My daughter is old enough to eat the same things I do, but the timing for that doesn’t always work out. I like to be prepared with lots of options to pull together a quick dinner or lunch for her.
Here are my tips for making good food, fast, for babies.
Identify some of your baby’s favorite things to eat, and try to have supplies on hand at all times for making them.
Avocado toast — In my book, this is a great meal for any age, and it doesn’t get simpler. The key is having a ripe avocado on hand. Toast a slice of bread or an English muffin. Spread some avocado on top. Cut into pieces and serve. For adults, sprinkle with fleur de sel.
Roasted sweet potatoes — I roast several at a time and store in the fridge.
Hummus — For dipping crackers or steamed green beans.
Macaroni and cheese (yes, it happens) — Stir in garbanzo beans or steamed cauliflower florets to round it out a little.
Grocery shopping takes on new importance. It’s not as easy to postpone this task when you start to run low on certain favorite items. Some staples that make frequent appearances on my grocery list, for their reliability in delighting my daughter, and for their ease in turning into a meal or a snack, are:
Fresh produce: Bananas, avocados, berries, clementines, melon, broccoli, sweet potatoes and butternut squash
Frozen: Whole grains, veggie burgers, fruits (especially cherries) and vegetables (especially green beans and edamame), whole grain waffles, potstickers
Pantry staples: Canned beans, couscous, pasta, oats, red lentils (they cook in just 20 minutes!), applesauce, pouches of fruit and vegetable purees (for those times when we’re on an outing and in a pinch)
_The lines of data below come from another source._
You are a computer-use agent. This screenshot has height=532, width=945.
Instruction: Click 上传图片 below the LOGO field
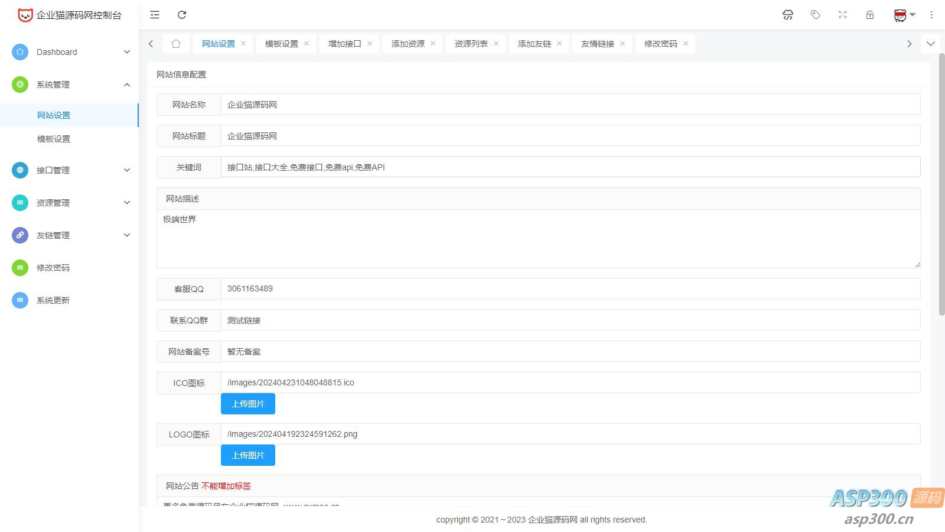[x=247, y=455]
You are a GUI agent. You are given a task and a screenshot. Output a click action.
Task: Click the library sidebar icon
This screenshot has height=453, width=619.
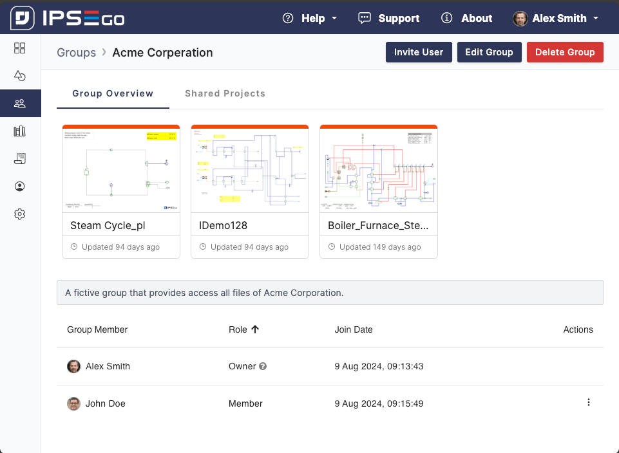(19, 131)
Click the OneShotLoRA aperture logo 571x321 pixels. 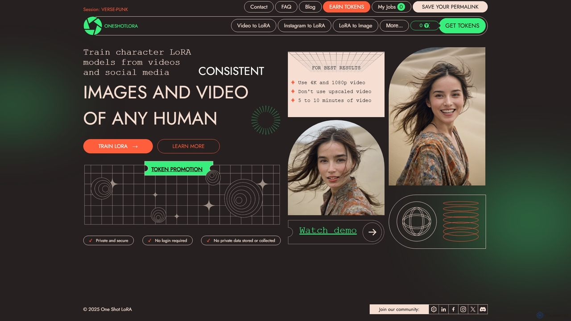pos(93,26)
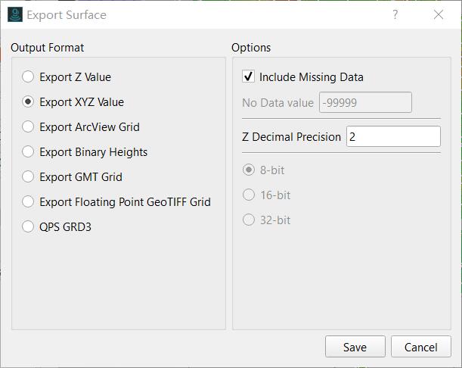462x368 pixels.
Task: Click the No Data value field
Action: point(365,102)
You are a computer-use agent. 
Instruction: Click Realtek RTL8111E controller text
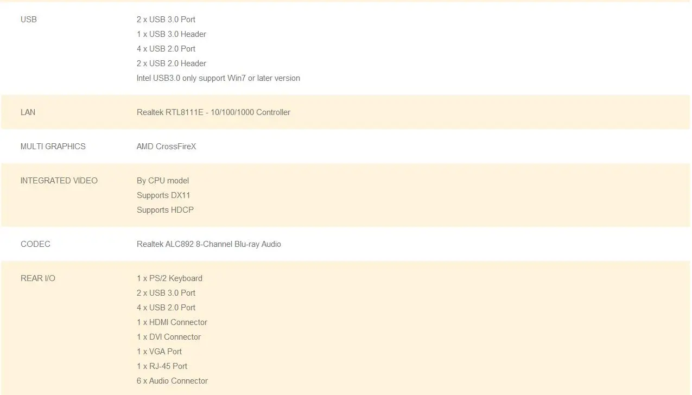(213, 112)
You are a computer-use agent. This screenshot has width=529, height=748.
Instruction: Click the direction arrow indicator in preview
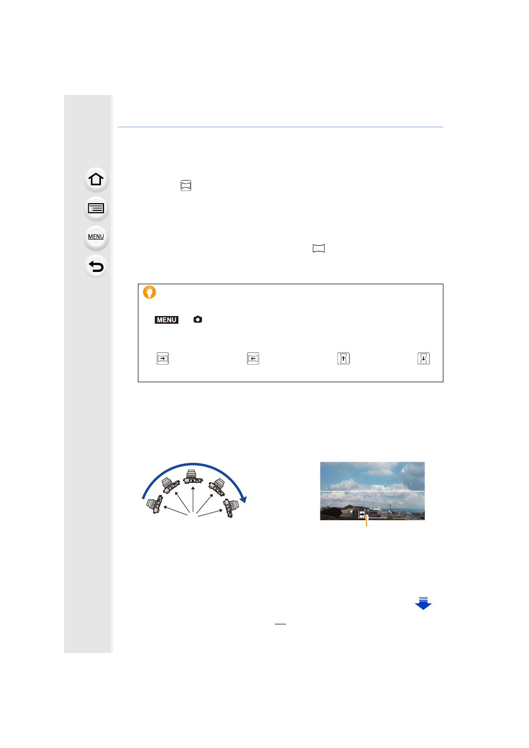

Dairy, eggs and cheese: Plain yogurt, cottage cheese, mild cheddar, grated Parmesan, eggs (scramble or hard-boil for egg salad)
Look closely to figure out how you can maximize your time in the kitchen. Some things I like to do to stay ahead of baby’s meals and snacks:
While making breakfast, steam green beans or broccoli to have ready for including in a lunch or dinner.
When baking, roast a butternut squash or sweet potato at the same time. Roast at 375°F until tender, 30 minutes to an hour (depending on the size of the potato or squash).
When cutting cheese into cubes or slicing strawberries, go ahead and fill several snack containers on hand.
Identify some to-go options that work for everyone in your family for those evenings when you are running late, haven’t swung by the store as planned, or just don’t feel like cooking.
Indian: Rice is always a hit, and there are frequently leftovers. I mash avocado or shredded cheese into the rice, and serve with a spoon or shape into little balls. Other baby-pleasers in our house: mango lassi, chana masala and saag paneer.
Tex-Mex: Rice again, along with beans, tortillas, avocados and cheese. What’s a baby not to like?
What are your tips for fast food for babies? I love hearing what works for others!